Manipulation is the ability to interact with and modify the physical world — grasping objects, opening doors, assembling parts, and using tools. It is arguably the most challenging domain in robotics due to the complexity of contact physics, the high dimensionality of the action space, and the need for precise control.

1. Pick-and-Place

Task Definition

Grasp an object from one location and place it at another. The simplest form of manipulation, but still an open research problem for arbitrary objects.

Formal Specification

Input:  Object pose (or detection from camera), target pose
Output: Grasp pose → approach trajectory → grasp → lift → place
Metric: Success Rate (% of successful placements), completion time

Why It's Hard

Challenges in pick-and-place:
├── Object diversity — Varying shapes, sizes, weights, textures
├── Grasp planning — Where to grasp? What orientation?
├── Slip detection — Is the object securely held?
├── Occlusion — Camera may not see the object clearly
├── Collision avoidance — Avoid hitting other objects
└── Precision — Must place within tolerance (cm-level)

Key Benchmarks

Benchmark Year Tasks Robot Key Feature
RLBench 2020 100 Franka Panda Diverse manipulation tasks
Meta-World 2019 50 Sawyer arm Multi-task RL benchmark
LIBERO 2024 130 Franka Panda 4 difficulty suites
RoboSuite 2021 8+ Multiple arms Modular framework
Calvin 2022 34 Franka Panda Long-horizon, language-conditioned

Typical Pipeline

RGB-D Camera → Object Detection (YOLO/SAM) → 6-DoF Pose Estimation
→ Grasp Planning (GraspNet / analytic) → Motion Planning (RRT/PRM)
→ Execution (impedance control) → Verification (did it succeed?)

Where It Applies

  • Warehouse logistics: Pack items into boxes
  • Manufacturing: Place components on assembly lines
  • Household: Clear the table, load the dishwasher

Pick-and-Place Demo

Robot Arm Pick-and-Place Animation


2. Assembly

Task Definition

Fit multiple parts together to form a larger structure. Requires precise positioning, insertion, and often force-controlled interactions.

Types of Assembly

Type Example Difficulty
Peg-in-hole Insert a peg into a hole Classic benchmark
Gear assembly Mesh gears together Tight tolerances
Furniture assembly Build IKEA furniture Long-horizon, language
Electronics assembly Place PCB components Micro-precision

Key Benchmarks

  • Peg-in-hole: Classical robotics benchmark, tolerance < 0.1mm
  • Furniture Assembly: Nocker et al. (2023), requires language understanding + precise manipulation
  • RoboSet Assembly: Real-world assembly tasks with demonstrations

Force Control in Assembly

# Impedance control for assembly tasks
class ImpedanceController:
    """
    Impedance control: makes the robot behave like a spring-damper system.
    Useful for assembly where contact forces must be regulated.
    """

    def __init__(self, stiffness, damping):
        self.K = stiffness    # Spring constant (N/m)
        self.D = damping      # Damping coefficient (N·s/m)
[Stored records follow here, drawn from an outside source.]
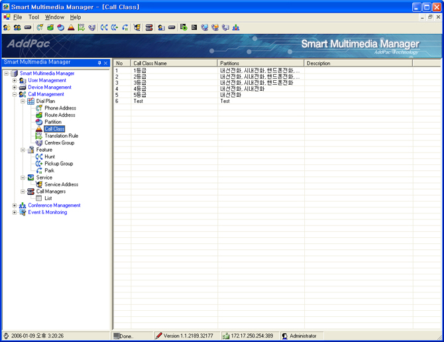This screenshot has width=444, height=342.
Task: Open List under Call Managers
Action: pyautogui.click(x=48, y=198)
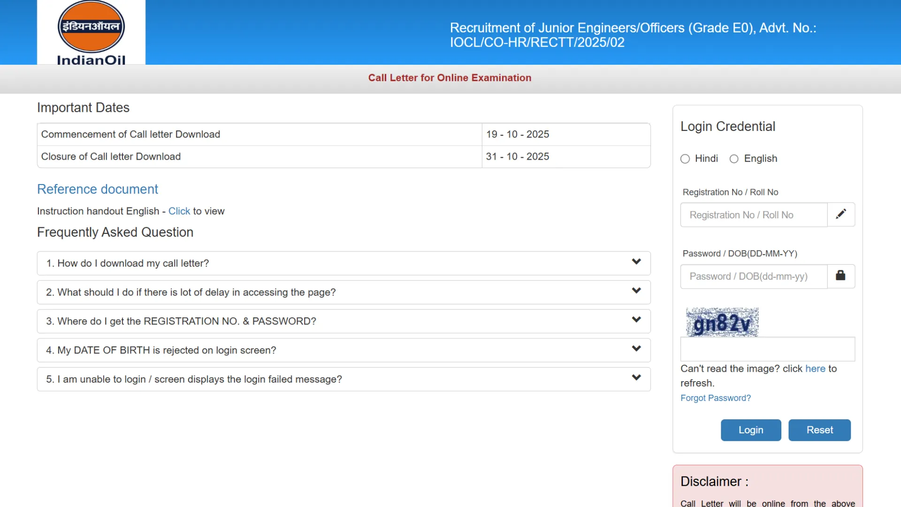
Task: Click the captcha text entry box
Action: click(767, 349)
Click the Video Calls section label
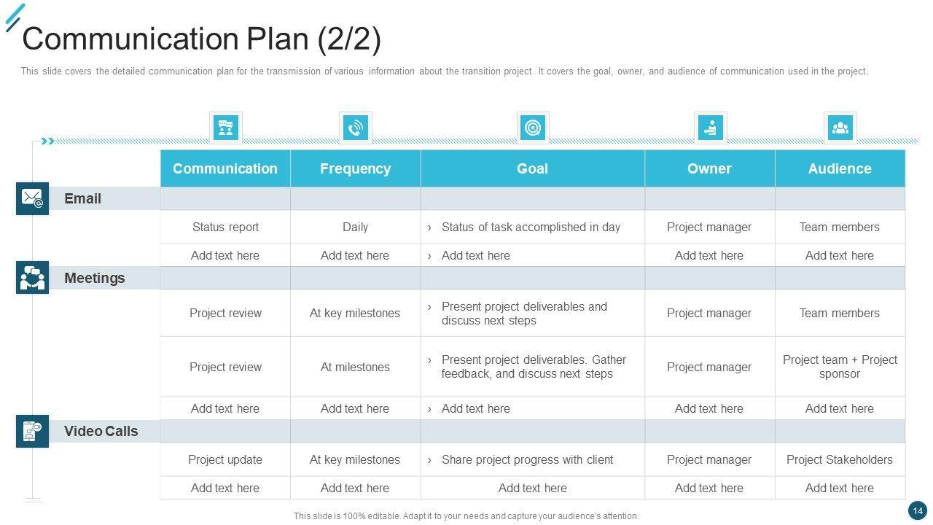Image resolution: width=933 pixels, height=525 pixels. pyautogui.click(x=101, y=431)
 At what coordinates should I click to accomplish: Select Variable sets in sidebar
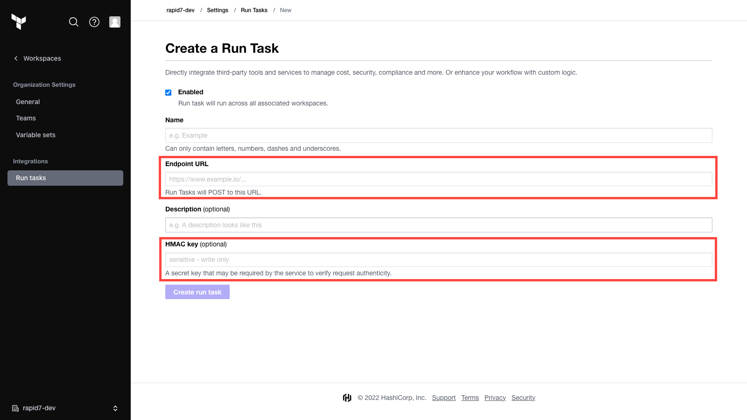tap(35, 135)
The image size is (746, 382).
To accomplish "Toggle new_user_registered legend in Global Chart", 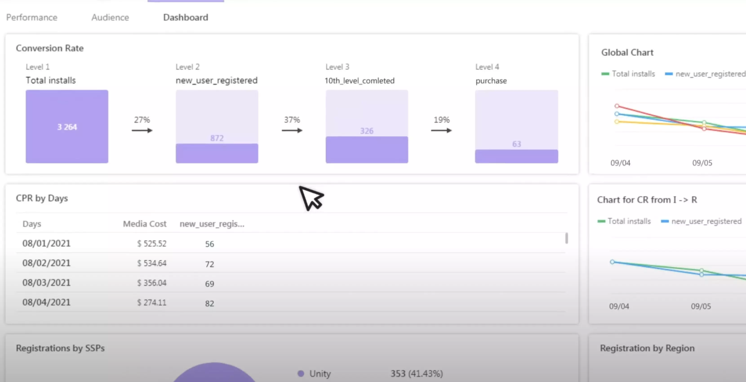I will tap(705, 74).
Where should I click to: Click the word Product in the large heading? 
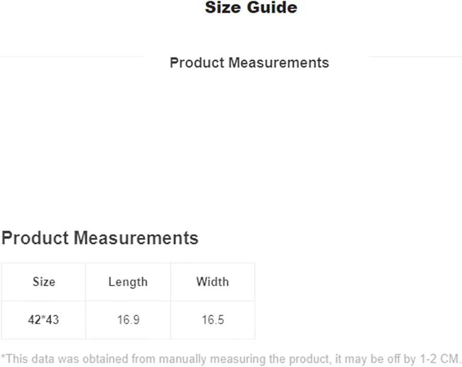coord(35,238)
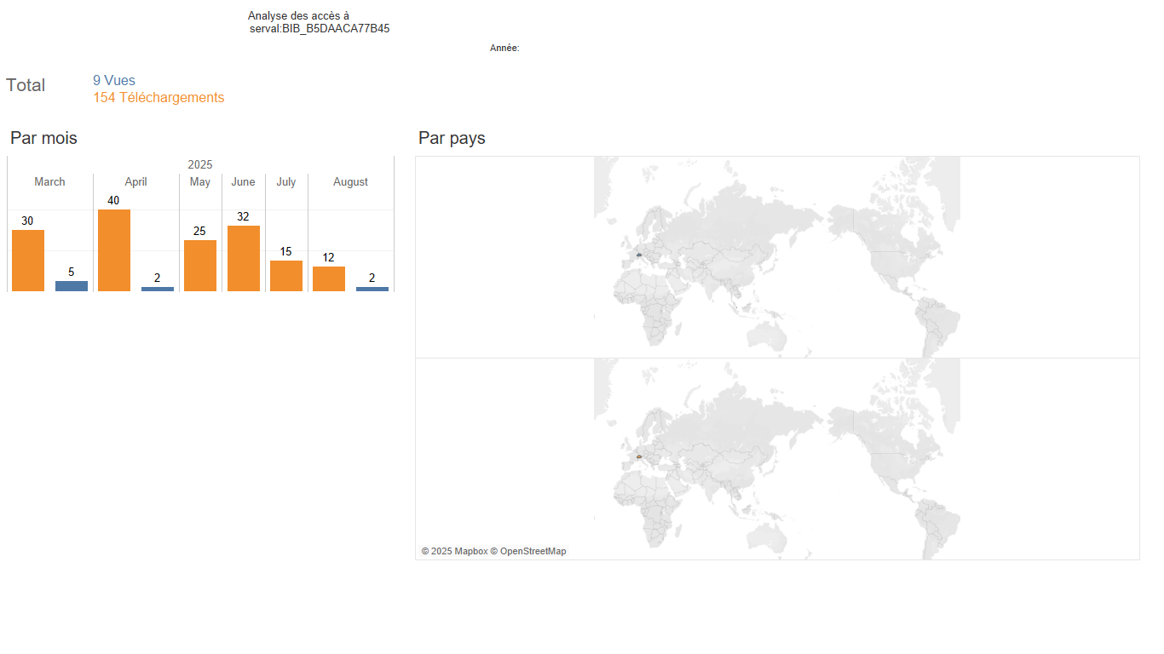
Task: Click the August month column header
Action: [350, 181]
    def compute_force(self, x_current, x_desired, v_current, v_desired):
        """
        F = K * (x_desired - x_current) + D * (v_desired - v_current)

        When the robot pushes against a wall:
        - x_current can't move further → force increases
        - The force is regulated by K and D
        """
        position_error = x_desired - x_current
        velocity_error = v_desired - v_current
        force = self.K * position_error + self.D * velocity_error
        return force

Where It Applies

  • Manufacturing: Automated assembly lines
  • Construction: Prefabricated building assembly
  • Space: In-orbit satellite assembly

3. Dexterous Manipulation

Task Definition

Manipulate objects using multi-fingered hands with dexterity comparable to human hands. This includes in-hand reorientation, precision grasping, and fine motor skills.

Why Dexterous?

Comparison of grippers:

Parallel Gripper (2 fingers):
├── Simple, reliable
├── Limited grasp types (pinch only)
└── Cannot reorient objects in hand

Dexterous Hand (5+ fingers):
├── Can grasp any shape
├── Can reorient objects in-hand
├── Can use tools
└── Much harder to control (20+ DoF)

Key Benchmarks

Benchmark Year Hand Tasks Key Feature
DexYCB 2021 Human hand Grasping 582K hand-object frames
Adroit 2018 Shadow Hand Pen manipulation RL benchmark
DexArt 2023 Allegro Hand Articulated objects Real-world dexterous
TACTILE 2024 Various Contact-rich Tactile sensing

Datasets

  • DexYCB (CVPR 2021): 582K RGB-D frames of human hand grasping 10 YCB objects, 10 subjects
  • GRAB (Sigal et al., 2021): Full-body grasping with contact
  • OakInk (Yang et al., 2022): 1,800+ objects, hand-object interaction

State-of-the-Art Methods

Dexterous manipulation approaches:

1. RL + Simulation (most popular)
   Train in Isaac Gym / MuJoCo with domain randomization
   Example: DAPG (Rajeswaran et al., 2018)

2. Teleoperation → Imitation
   Human demonstrates with glove → robot learns from demos
   Example: DexYCB, T-AIR

3. Tactile-Guided Control
   Use tactile sensors (GelSight, DIGIT) for contact feedback
   Example: TACTO, FingerVision

4. Foundation Models for Manipulation
   Use pretrained vision models to guide manipulation
   Example: RT-2, Octo

Where It Applies

  • Prosthetics: Dexterous artificial hands
  • Manufacturing: Handling small, irregular parts
  • Service: Manipulating everyday objects (bottles, tools, food)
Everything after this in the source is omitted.